Living on the reservation had been a very difficult thing for me. Not only did my cultural behaviors clash with the culture I found myself in, but so did my personality of vivacity, playfulness and love of deep truthful talks with friends.
I worked where the “evils” of whites where constantly preached about and were talked down about, breaking down the already fragile bonds of friendship between those friends of different races. (Not to say that we haven’t been people who have brought great atrocities on others—but there is a point where forgiveness is necessary and the love between peoples needs to be restored). After I began to notice my racist mindset toward my own people after being constantly indoctrinated with the negative talk—likely from the desire to remove myself from the hurtful words through disassociation from my culture—I realized I needed to get a healthier perspective again. I left the reservation for the sake of sanity.
You may not have ever had to deal with not being accepted, but it is likely that most of you have to one degree or another. And some of you have felt rejection for who you are all of your lives. Some of you are just going through a season of feeling rejected. Mine had been an intensely devastating season.
I was left wondering if it was wrong that I valued what I did, that I was how I was, if my culture was so wrong, and what was the right way to do things. About half a year after returning home, my friends swept me away to a silent retreat where we were encourage to listen and talk with Jesus in an old abbey surrounded by a beautiful nature area. Many people stayed around the abbey, but adventurer that I am, I went cross-country and looked for a little hide-away in the field or trees. I found a delightful pond to spend time near, and was absolutely fascinated by what I saw there.
Birds of all types and sizes were gathered in and near the little cattail-lined pond. Redwing blackbirds sat on the cattails and would then fly off. A hawk soared overhead, gracefully above all of the feathery activity below. One kind of bird would playfully soar close to the water with others of its type, seagulls flew in unordered groups not so gracefully as the other birds, and ducks and geese swam around the water or would walk up on the shore.
I saw how so very different each type of bird behaved. Some were very regal, some were very fun, and yet they all gathered by the water harmoniously. They could act different, and it was alright—that was how God had made them to be!
Suddenly I realized that people groups all have different styles and ways of acting, and none was the right way. If God made birds to act so very differently from each other, then people, too, were valuable as different and unique cultures with their different values and perspectives. In a way, valuing other groups was not an awakening to me—but being alright with my own group was a great awakening to my heart. I related to the playful birds who would flutter and skim over the water. There was nothing wrong with a playful spirit. The Holy Spirit would gather all types of peoples together and all would benefit by the same pool of water.

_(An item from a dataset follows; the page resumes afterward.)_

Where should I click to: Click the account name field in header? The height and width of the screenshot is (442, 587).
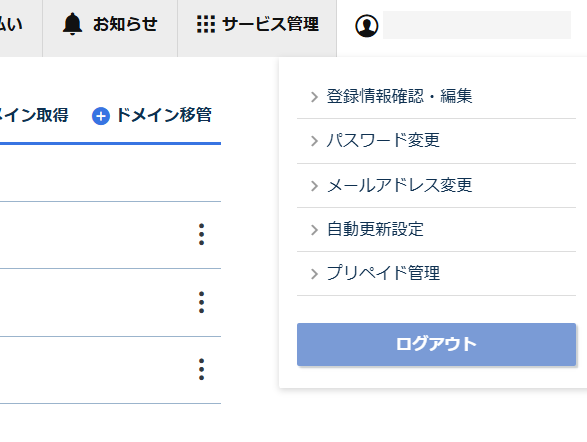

Ezekiel’s vision of the kingdom of God:
“Swarms of living creatures will live wherever the river flows. There will be large numbers of fish, because this water flows there and makes the salt water fresh; so where the river flows everything will live. Fishermen will stand along the shore; from En Gedi to En Eglaim there will be places for spreading nets. The fish will be of many kinds—like the fish of the Great Sea.” Ezekiel 47:9-12
Every Tribe, people and tongue will be gathered at the throne of God in heaven (Revelation). God values diversity—his love will bring all cultures and people together in Him. And best of all, even if people don’t value me, it doesn’t mean that I am wrong by being who I am, it only means they do not understand the ways of a different type of bird—at least not yet.
Lord! Let us love each other beyond behaviors, values, and appearance. Let Your Holy Spirit bring peace between your people, and peace to ourselves. Help us know that our personalities are loved and valued by you no matter if anyone else values us. But I also pray you bring us to a place where were are valued by others too. Amen!?